**OPDRACHTDOEL**
Stemmen de uitspraken hieronder overeen met het fragment over opleidingsniveau in Nederland? Geef per uitspraak ja of nee en citeer letterlijk de woorden uit het fragment die de doorslag geven.
(a) Het aandeel Nederlandse jongeren van 25–34 jaar met een hogere opleiding lag in 2010 onder het OESO-gemiddelde.
(b) Het opleidingsniveau van de Nederlandse bevolking wordt nog steeds hoger.
(c) Nederland hoort samen met Frankrijk en de Scandinavische landen bij de landen waar ook studenten met lager opgeleide ouders goede kansen hebben op een hogere opleiding.

**BRONFRAGMENT**

++++++++++++++++++++

De OESO geeft als mogelijke oorzaak aan dat jongeren in toenemende mate moeilijkheden ondervinden om in te stromen op de arbeidsmarkt vanwege de economische crisis.

Figuur 1 Opleidingsniveau van de beroepsbevolking, 2010

Figuur 1 Opleidingsniveau van de beroepsbevolking, 2010

Opwaartse onderwijsmobiliteit in Nederland hoog

Een hoger opleidingsniveau is nodig om te kunnen concurreren op een steeds internationaler wordende arbeidsmarkt. Education at a Glance 2012 laat zien dat het opleidingsniveau van de Nederlandse bevolking nog steeds hoger wordt, net als in de andere OESO-landen trouwens. Bij de Nederlandse bevolking ligt het aandeel personen met een hogere opleiding in 2010 rond het OESO-gemiddelde. Het gaat hier om een opleiding op minimaal hbo en/of universitair niveau.

Het aandeel Nederlandse jongeren van 25–34 jaar met een hogere opleiding ligt in 2010 een paar procentpunten boven het OESO-gemiddelde. Over het algemeen hebben jongeren met hoog opgeleide ouders een grotere kans om een hogere opleiding te behalen dan jongeren met ouders met hoogstens lager secundair onderwijs.2 In vrijwel alle OESO- landen is sprake van opwaartse mobiliteit wat betreft opleidingsniveau tussen generaties. Maar Nederland behoort tot de groep landen, samen met Frankrijk en de Scandinavische landen, waar ook studenten met lager opgeleide ouders goede kansen hebben op het behalen van een hogere opleiding.

++++++++++++++++++++

[Regels over waar de doelen te zien zijn]

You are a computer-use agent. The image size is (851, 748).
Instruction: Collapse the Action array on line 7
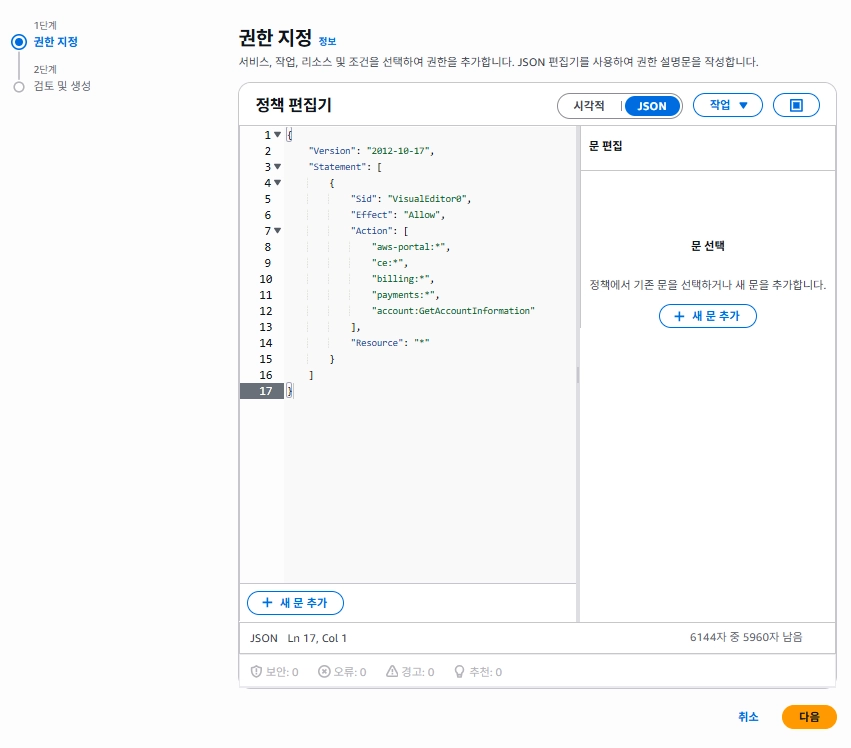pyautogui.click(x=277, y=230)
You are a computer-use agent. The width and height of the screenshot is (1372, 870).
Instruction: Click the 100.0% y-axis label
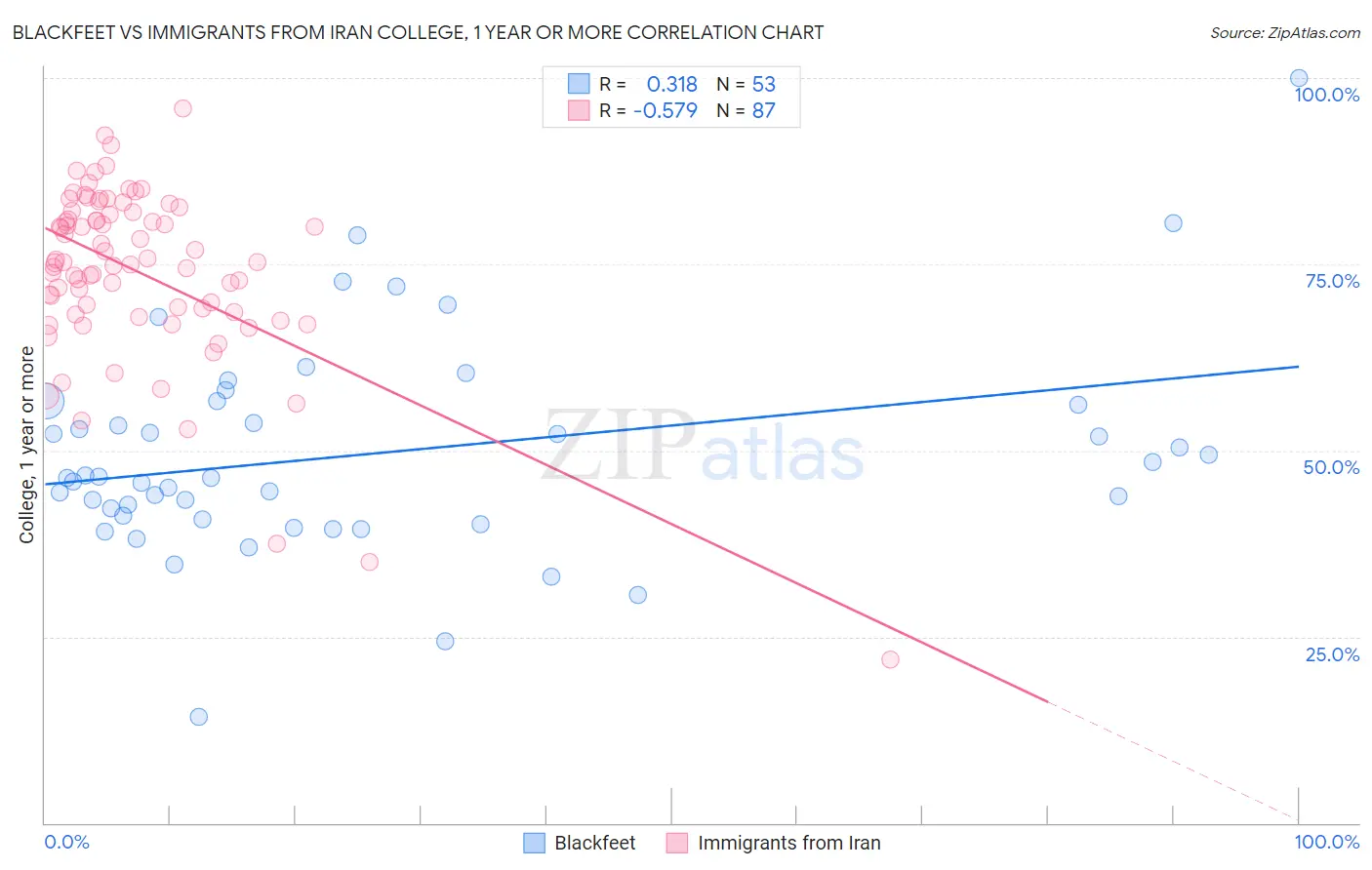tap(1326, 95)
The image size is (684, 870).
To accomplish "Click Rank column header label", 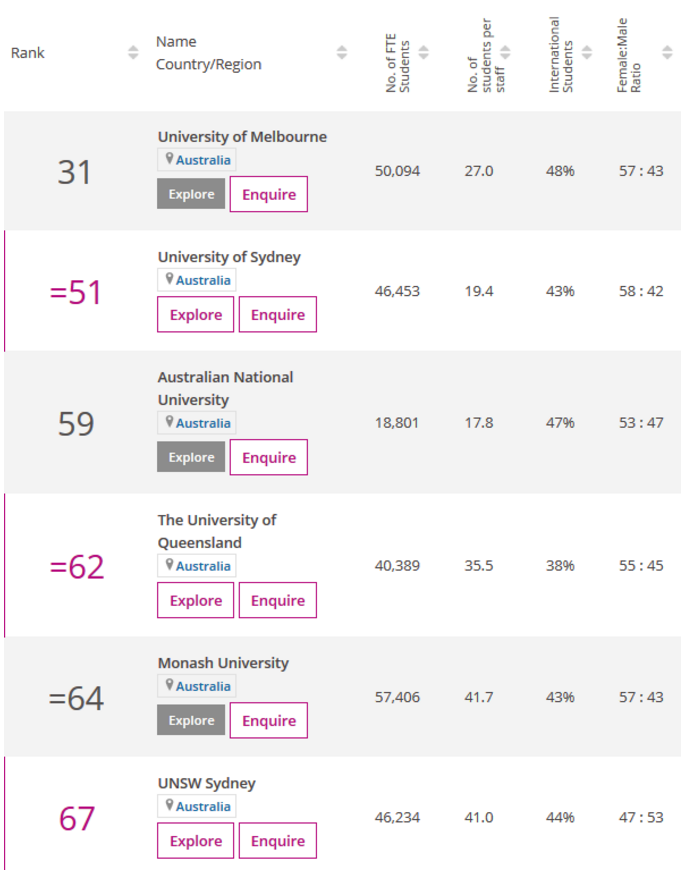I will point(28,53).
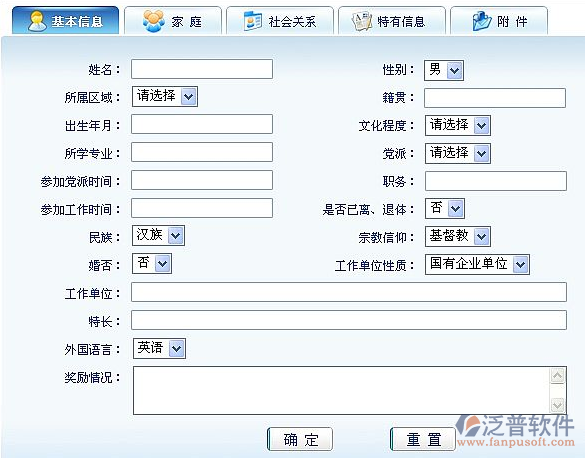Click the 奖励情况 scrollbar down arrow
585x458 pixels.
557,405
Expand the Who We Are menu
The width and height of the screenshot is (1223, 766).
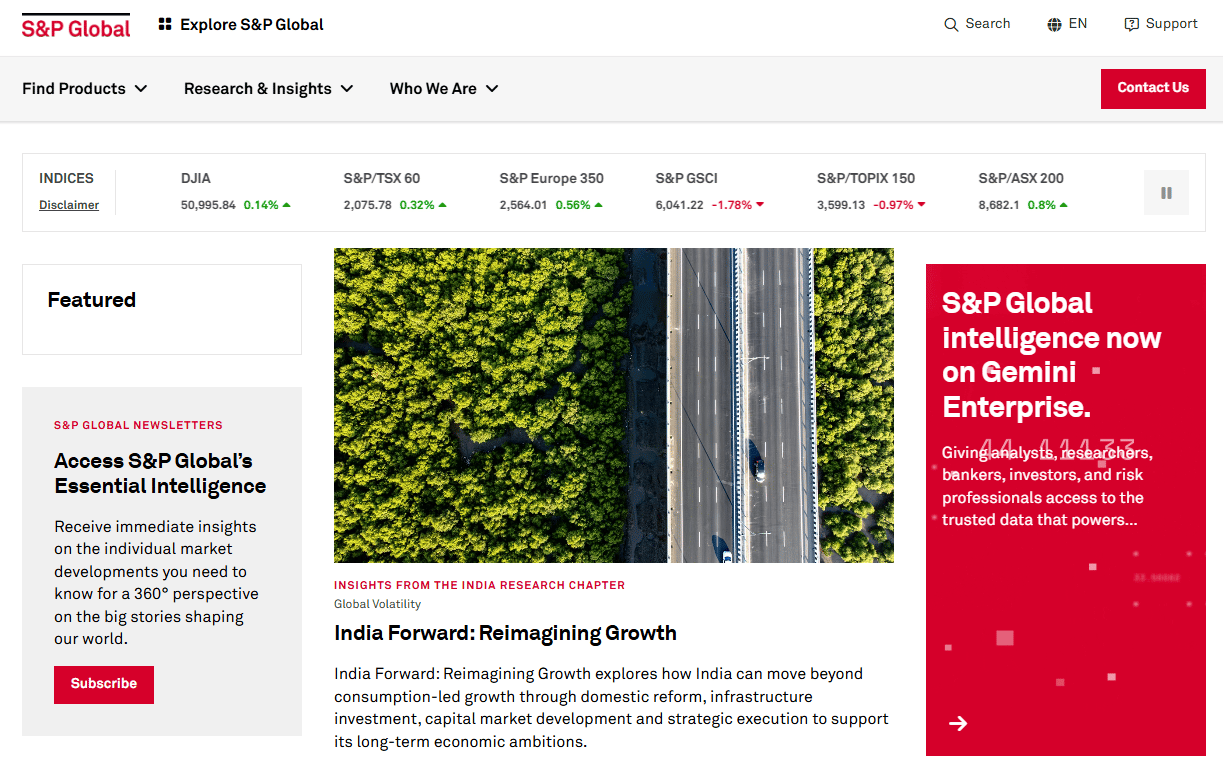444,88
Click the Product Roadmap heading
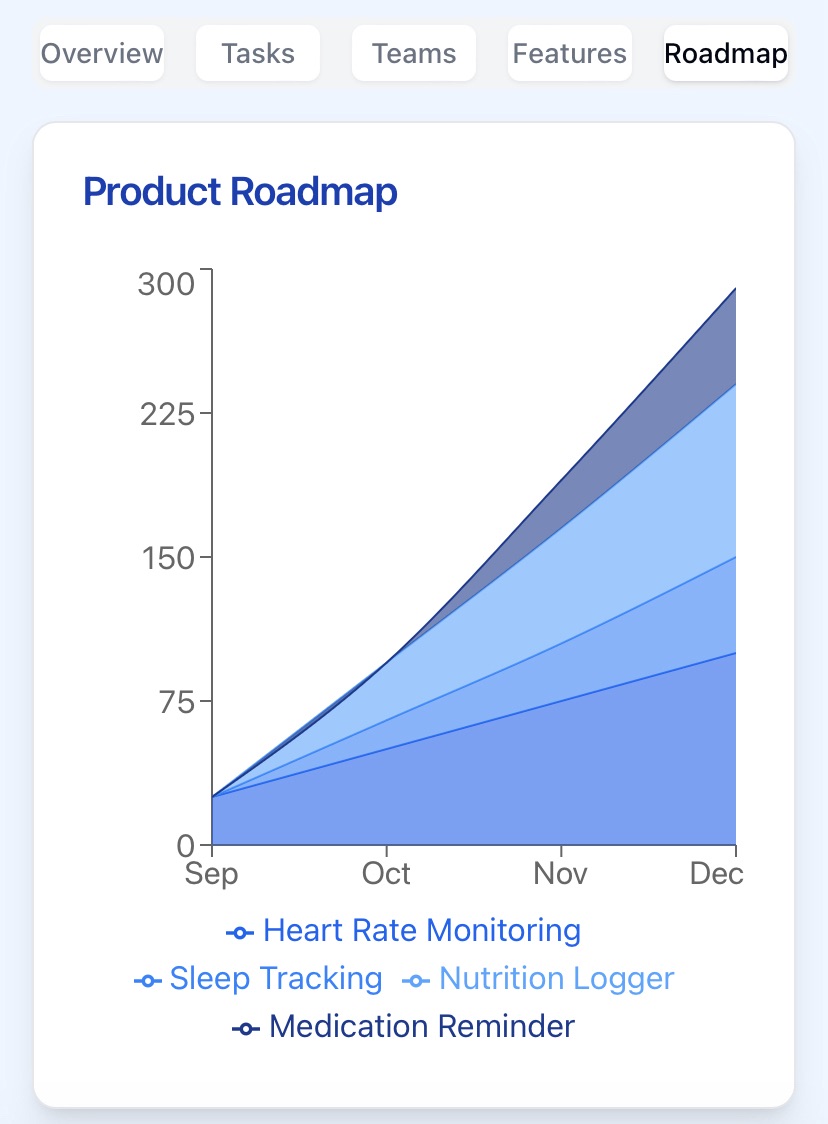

++++++++++++++++++++

**UITKOMST OPDRACHT**
(a) Nee: "Het aandeel Nederlandse jongeren van 25–34 jaar met een hogere opleiding ligt in 2010 een paar procentpunten boven het OESO-gemiddelde."
(b) Ja: "het opleidingsniveau van de Nederlandse bevolking nog steeds hoger wordt"
(c) Ja: "Maar Nederland behoort tot de groep landen, samen met Frankrijk en de Scandinavische landen, waar ook studenten met lager opgeleide ouders goede kansen hebben op het behalen van een hogere opleiding."